Return every line below that contains the string "arrow", matching case exactly.

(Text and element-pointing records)
________________________________________

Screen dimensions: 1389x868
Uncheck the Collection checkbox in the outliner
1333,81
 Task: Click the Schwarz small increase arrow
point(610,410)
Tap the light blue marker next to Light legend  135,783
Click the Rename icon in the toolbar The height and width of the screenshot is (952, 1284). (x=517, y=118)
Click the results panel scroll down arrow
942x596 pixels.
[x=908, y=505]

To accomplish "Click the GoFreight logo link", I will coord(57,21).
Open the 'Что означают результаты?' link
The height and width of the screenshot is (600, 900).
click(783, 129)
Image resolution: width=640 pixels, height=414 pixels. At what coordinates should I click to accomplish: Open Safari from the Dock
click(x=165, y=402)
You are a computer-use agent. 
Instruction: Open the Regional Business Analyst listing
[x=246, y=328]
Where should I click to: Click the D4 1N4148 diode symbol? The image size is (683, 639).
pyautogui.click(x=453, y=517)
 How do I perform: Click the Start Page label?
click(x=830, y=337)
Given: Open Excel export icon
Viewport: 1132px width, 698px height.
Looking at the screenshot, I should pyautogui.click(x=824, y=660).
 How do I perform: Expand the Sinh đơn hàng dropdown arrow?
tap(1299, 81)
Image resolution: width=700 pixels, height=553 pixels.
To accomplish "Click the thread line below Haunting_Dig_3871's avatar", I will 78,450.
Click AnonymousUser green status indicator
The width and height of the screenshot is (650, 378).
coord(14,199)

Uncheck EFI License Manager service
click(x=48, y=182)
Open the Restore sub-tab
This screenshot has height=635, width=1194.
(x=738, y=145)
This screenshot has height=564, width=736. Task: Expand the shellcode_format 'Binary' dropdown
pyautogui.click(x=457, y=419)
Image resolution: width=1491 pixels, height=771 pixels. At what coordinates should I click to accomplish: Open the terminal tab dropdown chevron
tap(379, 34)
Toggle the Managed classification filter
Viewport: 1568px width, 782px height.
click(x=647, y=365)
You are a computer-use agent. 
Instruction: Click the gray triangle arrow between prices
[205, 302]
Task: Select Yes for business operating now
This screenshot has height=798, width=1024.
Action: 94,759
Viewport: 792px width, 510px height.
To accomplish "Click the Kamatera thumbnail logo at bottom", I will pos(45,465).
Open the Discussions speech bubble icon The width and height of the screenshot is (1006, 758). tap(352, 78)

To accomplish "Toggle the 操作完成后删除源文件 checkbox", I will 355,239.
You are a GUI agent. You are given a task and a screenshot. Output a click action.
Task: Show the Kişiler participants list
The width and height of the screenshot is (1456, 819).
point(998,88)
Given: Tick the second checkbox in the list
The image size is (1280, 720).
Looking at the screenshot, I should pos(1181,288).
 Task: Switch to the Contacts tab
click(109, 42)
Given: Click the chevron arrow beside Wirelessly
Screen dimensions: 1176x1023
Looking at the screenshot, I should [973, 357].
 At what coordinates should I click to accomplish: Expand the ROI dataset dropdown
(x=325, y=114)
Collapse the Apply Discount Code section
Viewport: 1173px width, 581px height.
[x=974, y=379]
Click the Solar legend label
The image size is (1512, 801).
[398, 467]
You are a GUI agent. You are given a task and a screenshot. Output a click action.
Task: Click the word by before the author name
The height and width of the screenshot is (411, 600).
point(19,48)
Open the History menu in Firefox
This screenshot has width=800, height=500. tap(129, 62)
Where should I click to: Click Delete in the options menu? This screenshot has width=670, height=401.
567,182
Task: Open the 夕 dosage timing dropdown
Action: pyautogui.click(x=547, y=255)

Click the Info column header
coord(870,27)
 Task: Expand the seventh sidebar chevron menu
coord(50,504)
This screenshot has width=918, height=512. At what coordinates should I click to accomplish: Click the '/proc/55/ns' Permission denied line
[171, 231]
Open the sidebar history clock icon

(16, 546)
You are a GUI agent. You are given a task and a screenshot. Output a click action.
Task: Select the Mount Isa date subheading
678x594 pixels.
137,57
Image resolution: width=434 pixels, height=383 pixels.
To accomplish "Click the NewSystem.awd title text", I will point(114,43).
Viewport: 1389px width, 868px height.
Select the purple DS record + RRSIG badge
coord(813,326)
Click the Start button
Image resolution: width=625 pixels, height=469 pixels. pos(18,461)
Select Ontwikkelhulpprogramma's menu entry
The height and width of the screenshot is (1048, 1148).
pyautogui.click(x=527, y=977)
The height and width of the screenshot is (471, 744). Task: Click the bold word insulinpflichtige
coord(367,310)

________________________________________

Answer to this task
 Task: Click the Schwarz small increase arrow
Click the results panel scroll down arrow
 How do I perform: Expand the Sinh đơn hàng dropdown arrow?
Instruction: Click the gray triangle arrow between prices
Given: Click the chevron arrow beside Wirelessly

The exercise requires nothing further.